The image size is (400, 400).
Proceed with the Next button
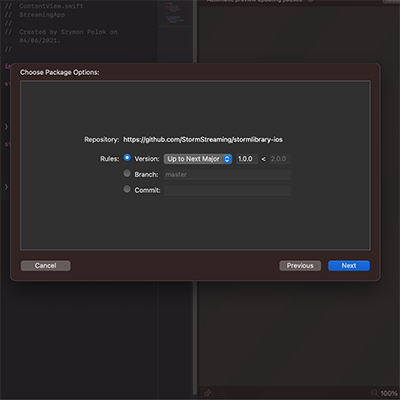(x=349, y=266)
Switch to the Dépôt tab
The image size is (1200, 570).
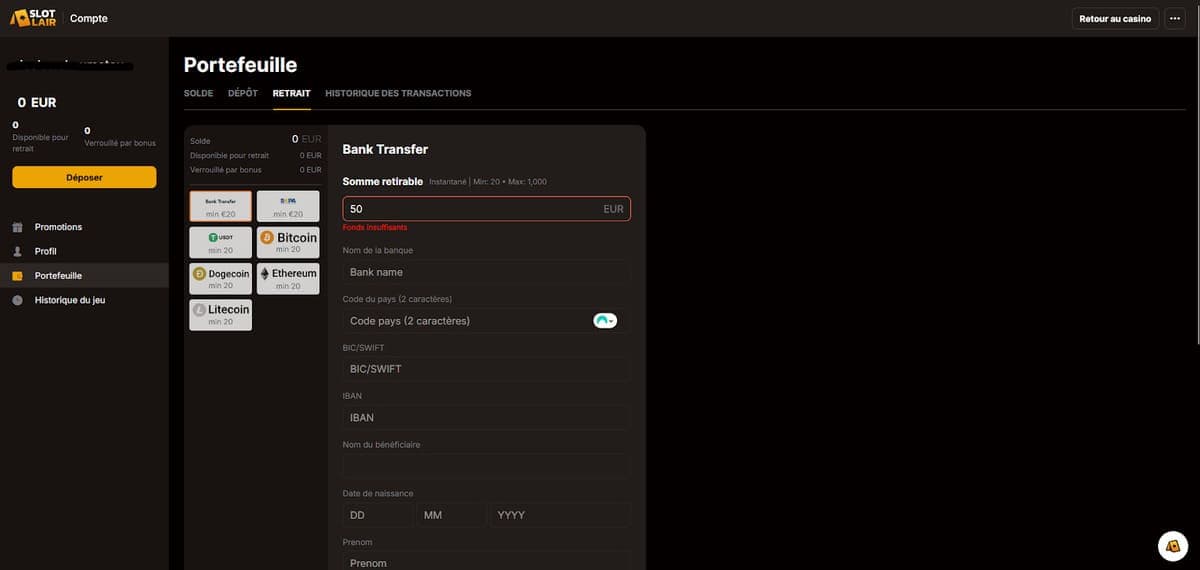pyautogui.click(x=242, y=93)
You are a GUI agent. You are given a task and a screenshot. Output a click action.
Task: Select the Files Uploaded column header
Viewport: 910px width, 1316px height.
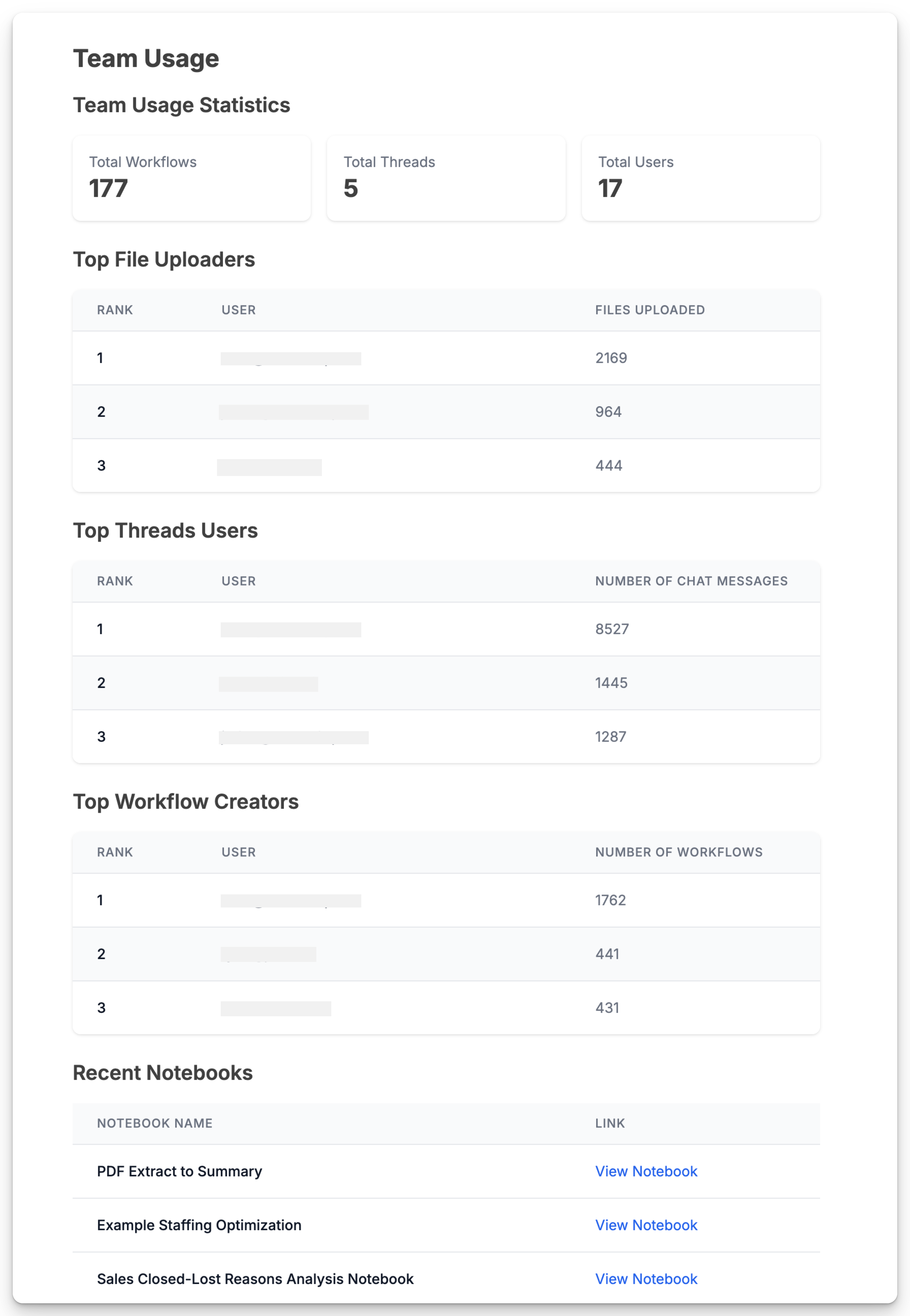tap(650, 310)
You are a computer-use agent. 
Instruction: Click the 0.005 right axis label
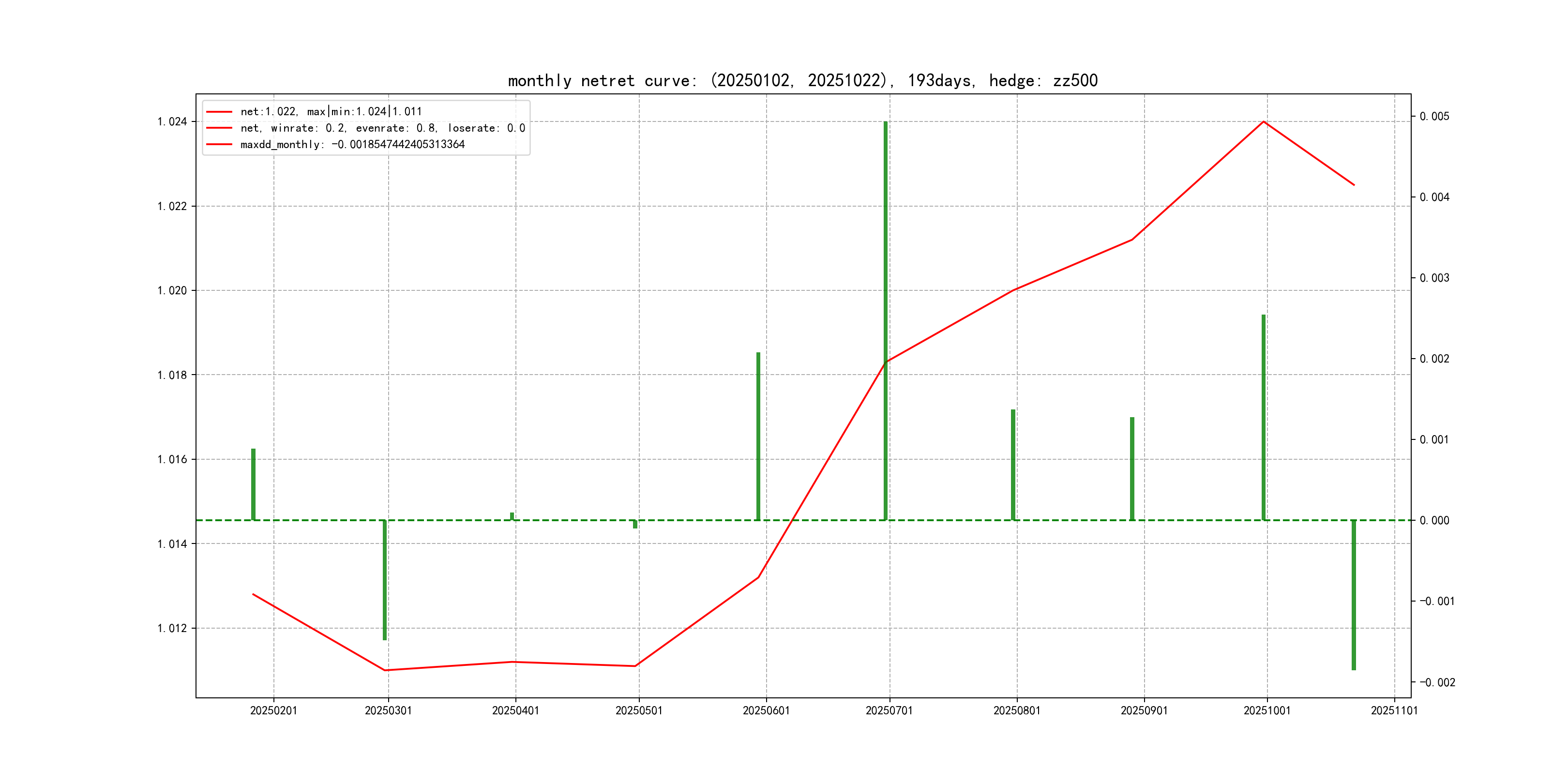pos(1434,116)

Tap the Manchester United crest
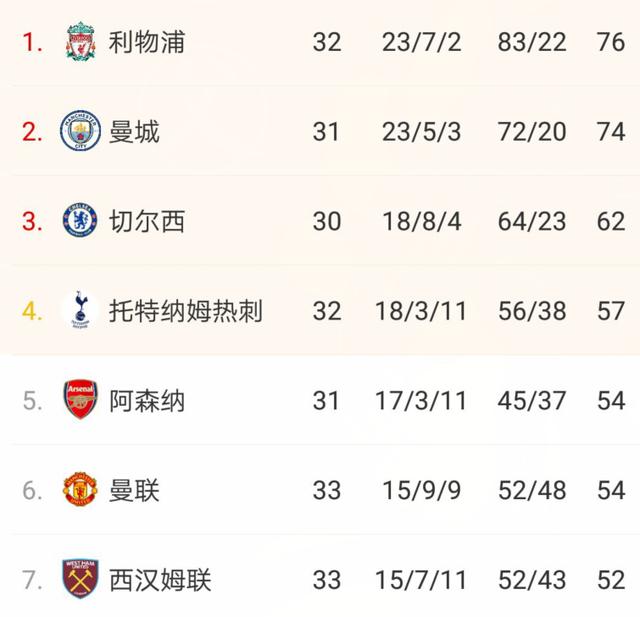click(80, 489)
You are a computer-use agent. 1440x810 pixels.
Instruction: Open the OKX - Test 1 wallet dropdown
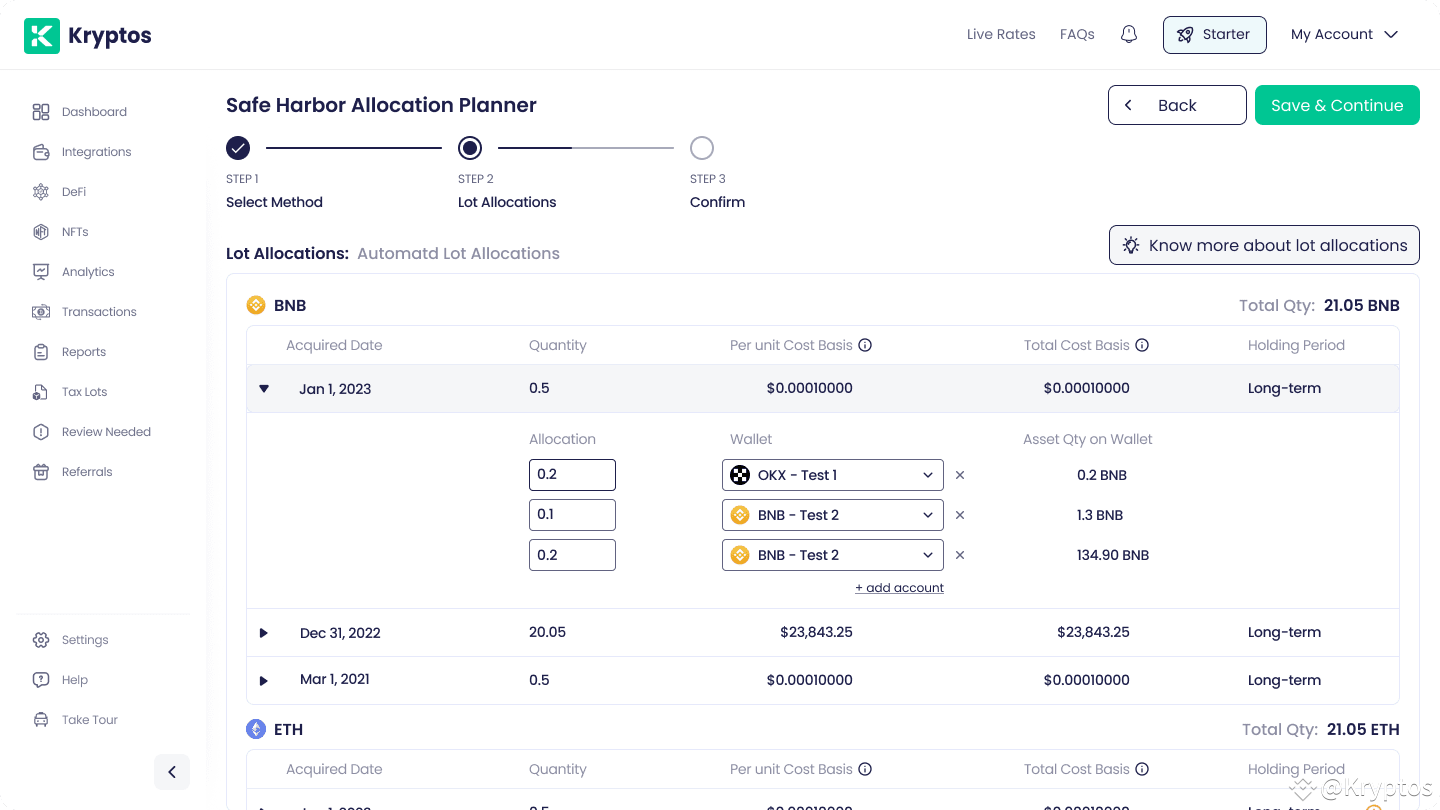tap(832, 475)
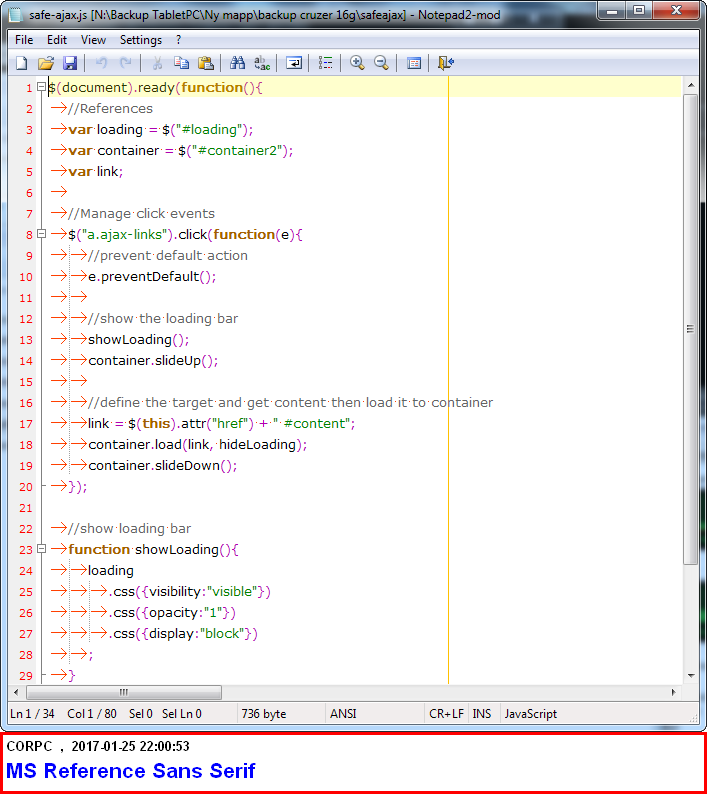Click the JavaScript scheme label in status bar
Screen dimensions: 707x794
pos(530,714)
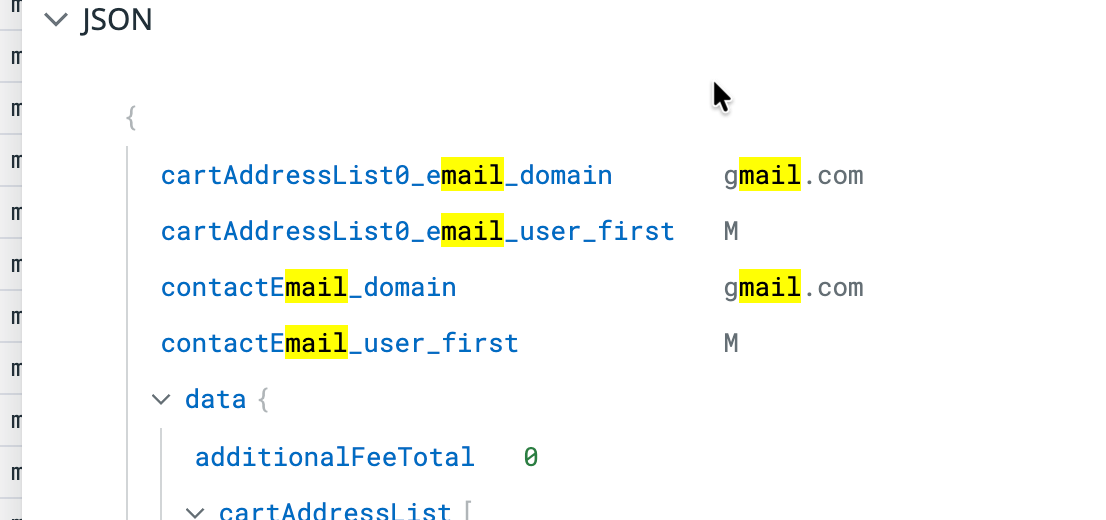Click the data key name
The width and height of the screenshot is (1106, 520).
tap(215, 400)
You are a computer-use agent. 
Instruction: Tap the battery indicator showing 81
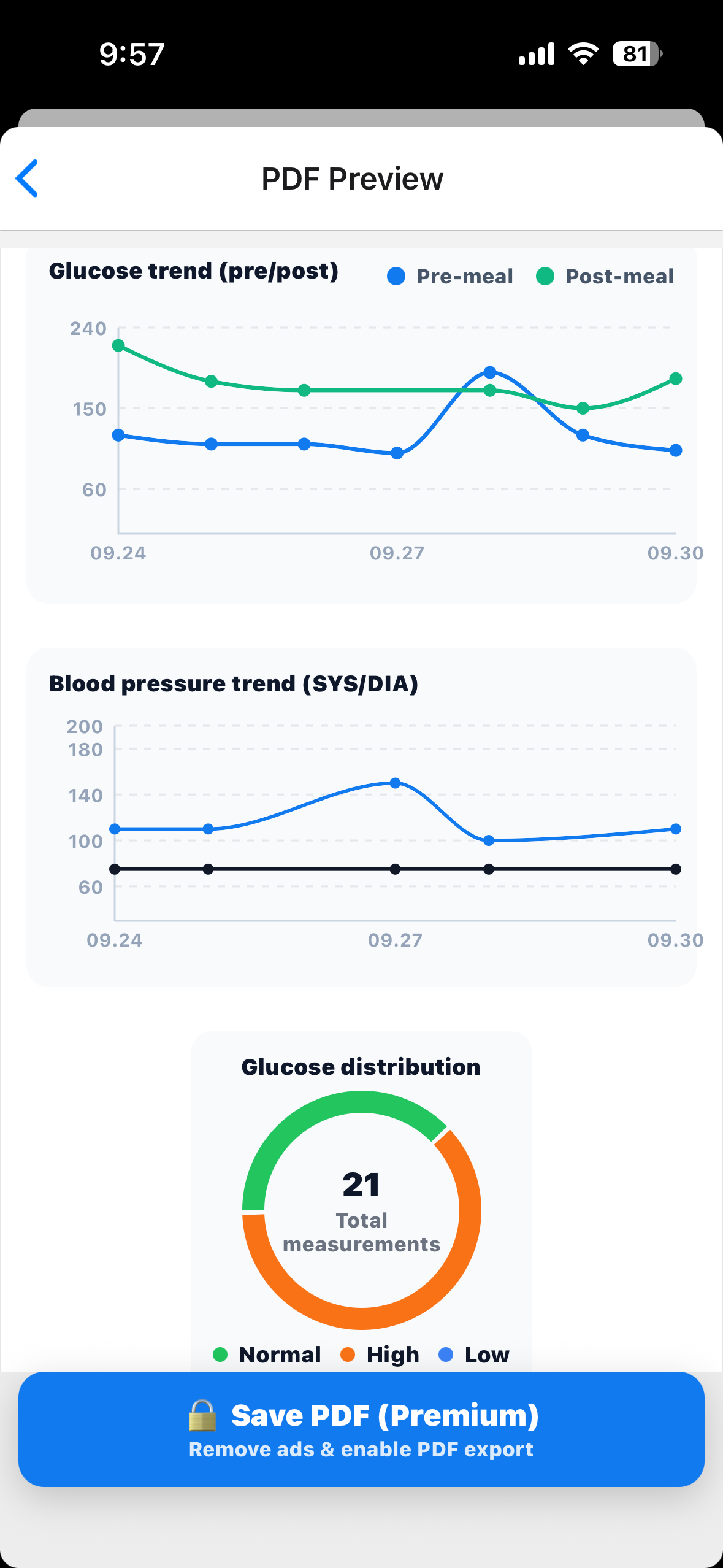637,54
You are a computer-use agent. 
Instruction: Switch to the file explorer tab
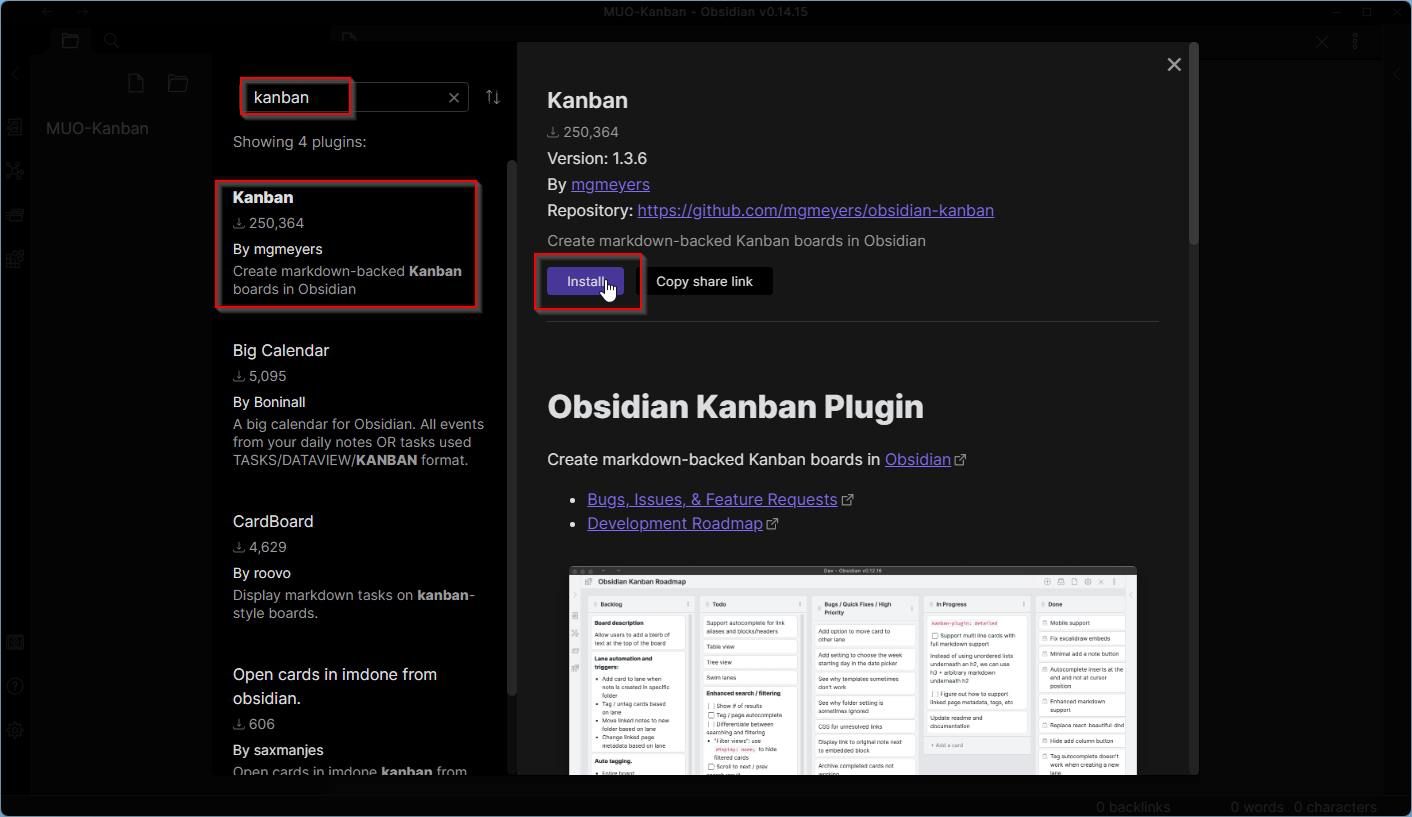pos(69,41)
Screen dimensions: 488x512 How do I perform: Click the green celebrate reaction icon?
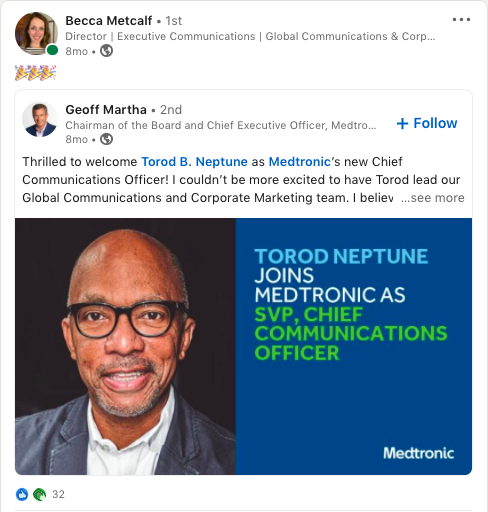(x=39, y=494)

·····

= What to work on =
Copy every line of the items above word for word, but leave out the pictures.

= Answer below =
The image size is (400, 400).
Proceed with the Next button
(x=349, y=266)
Switch to the Dépôt tab
The image size is (1200, 570).
pyautogui.click(x=242, y=93)
You are a GUI agent. You are given a task and a screenshot. Output a click action.
Task: Select the Files Uploaded column header
Viewport: 910px width, 1316px height.
tap(650, 310)
You are a computer-use agent. 
Instruction: Click the 0.005 right axis label
pos(1434,116)

Tap the Manchester United crest
click(80, 489)
You are a computer-use agent. 1440x810 pixels.
Instruction: Open the OKX - Test 1 wallet dropdown
tap(832, 475)
Click the JavaScript scheme label in status bar
Screen dimensions: 707x794
pos(530,714)
Click the data key name
The width and height of the screenshot is (1106, 520).
tap(215, 400)
You are a computer-use agent. 
Instruction: Tap the battery indicator showing 81
637,54
You are a computer-use agent. 
Instruction: Switch to the file explorer tab
pos(69,41)
Screen dimensions: 488x512 How do I perform: Click the green celebrate reaction icon?
(x=39, y=494)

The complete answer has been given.